■ 抜粋:
もともと大学には全然こだわっていなかったんですよ。それぞれが手の届くところへ行ってくれたらいいと思っていたんですけど、あまりにも極端な結果が出てしまいまして(笑)。いまは3人の息子が医者になり、末っ子の娘が医学部に在籍中で、子育てもひと段落したので、子供たちがお世話になった塾のアドバイザーとして、子育てや勉強法についてお話をさせていただいているんです。

——具体的にはどんなお話を。

私が子供を育てる時に目標にしたのは、自活、つまり自分の力で稼いで食べていける子に育てることでした。社会に出る時に十分な能力が身についていなかったら、仕事の選択肢がグッとせばまるでしょう。ですから、子供が納得できる仕事を選べるだけの能力を養って、幸せな人生を歩んでいけるようにサポートしてあげるのが、親の役目だと私は思うんです。
そのために必要なのが、基礎学力です。最初に読み書き計算という基礎学力をがっちり身につけておかないと、中学、高校でいくら勉強しても、ガタガタな土台の上には何も載らないんですよ。だから、家庭学習を通じて基礎学力をしっかり養うことの大切さを、お母さん方にお話しするんです。

——家庭で基礎固めをするためのサポートが大切だと。

もちろん、お母さんは家事やお仕事でとても忙しいから、大変だと思います。でも私は、子育ては18年限定の営みだと思っていました。子供が大学に入る頃にはもう自分の世界ができてくるから、親として関われるのは18歳までだなと。だったら18年間、自分にできる限りのことをしよう。そして、子供が40歳になって自分の18歳までを振り返った時に、あの頃は楽しかったなぁって思ってもらいたいと考えたんですよ。

■ 資料:
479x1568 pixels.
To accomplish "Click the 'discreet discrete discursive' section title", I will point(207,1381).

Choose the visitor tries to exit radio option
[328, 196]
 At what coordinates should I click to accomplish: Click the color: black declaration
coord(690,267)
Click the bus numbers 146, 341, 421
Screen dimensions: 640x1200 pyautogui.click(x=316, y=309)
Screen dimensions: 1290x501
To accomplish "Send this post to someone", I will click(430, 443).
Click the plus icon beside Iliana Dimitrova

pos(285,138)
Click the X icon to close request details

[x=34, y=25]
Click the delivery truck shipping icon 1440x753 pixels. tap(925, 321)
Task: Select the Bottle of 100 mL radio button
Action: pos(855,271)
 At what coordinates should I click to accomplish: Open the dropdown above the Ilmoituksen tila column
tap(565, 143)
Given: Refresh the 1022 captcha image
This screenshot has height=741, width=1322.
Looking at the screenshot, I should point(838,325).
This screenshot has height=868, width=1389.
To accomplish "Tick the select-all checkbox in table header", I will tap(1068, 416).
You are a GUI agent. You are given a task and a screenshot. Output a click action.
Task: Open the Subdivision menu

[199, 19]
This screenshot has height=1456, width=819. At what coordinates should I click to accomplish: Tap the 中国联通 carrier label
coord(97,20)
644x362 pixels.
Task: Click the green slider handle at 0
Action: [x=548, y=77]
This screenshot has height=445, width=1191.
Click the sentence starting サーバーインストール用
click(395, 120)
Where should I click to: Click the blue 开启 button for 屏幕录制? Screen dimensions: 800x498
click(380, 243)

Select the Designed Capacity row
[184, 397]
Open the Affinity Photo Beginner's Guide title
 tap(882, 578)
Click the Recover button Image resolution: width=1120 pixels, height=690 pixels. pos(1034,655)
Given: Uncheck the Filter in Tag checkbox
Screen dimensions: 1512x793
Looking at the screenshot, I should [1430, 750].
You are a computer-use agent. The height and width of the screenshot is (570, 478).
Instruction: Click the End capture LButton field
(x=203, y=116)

■ 課題一覧:
1 – 抜粋にある「そのために必要なのが、基礎学力です。」という文を英語に訳してください。
2 – 抜粋のうち、「私が子供を育てる時に目標にし」から「母さん方にお話しするんです。」までの部分を、両端を含めてそのまま返してください。

■ 本演習の解答:
1 – What is needed for that is basic academic ability.

2 –
私が子供を育てる時に目標にしたのは、自活、つまり自分の力で稼いで食べていける子に育てることでした。社会に出る時に十分な能力が身についていなかったら、仕事の選択肢がグッとせばまるでしょう。ですから、子供が納得できる仕事を選べるだけの能力を養って、幸せな人生を歩んでいけるようにサポートしてあげるのが、親の役目だと私は思うんです。
そのために必要なのが、基礎学力です。最初に読み書き計算という基礎学力をがっちり身につけておかないと、中学、高校でいくら勉強しても、ガタガタな土台の上には何も載らないんですよ。だから、家庭学習を通じて基礎学力をしっかり養うことの大切さを、お母さん方にお話しするんです。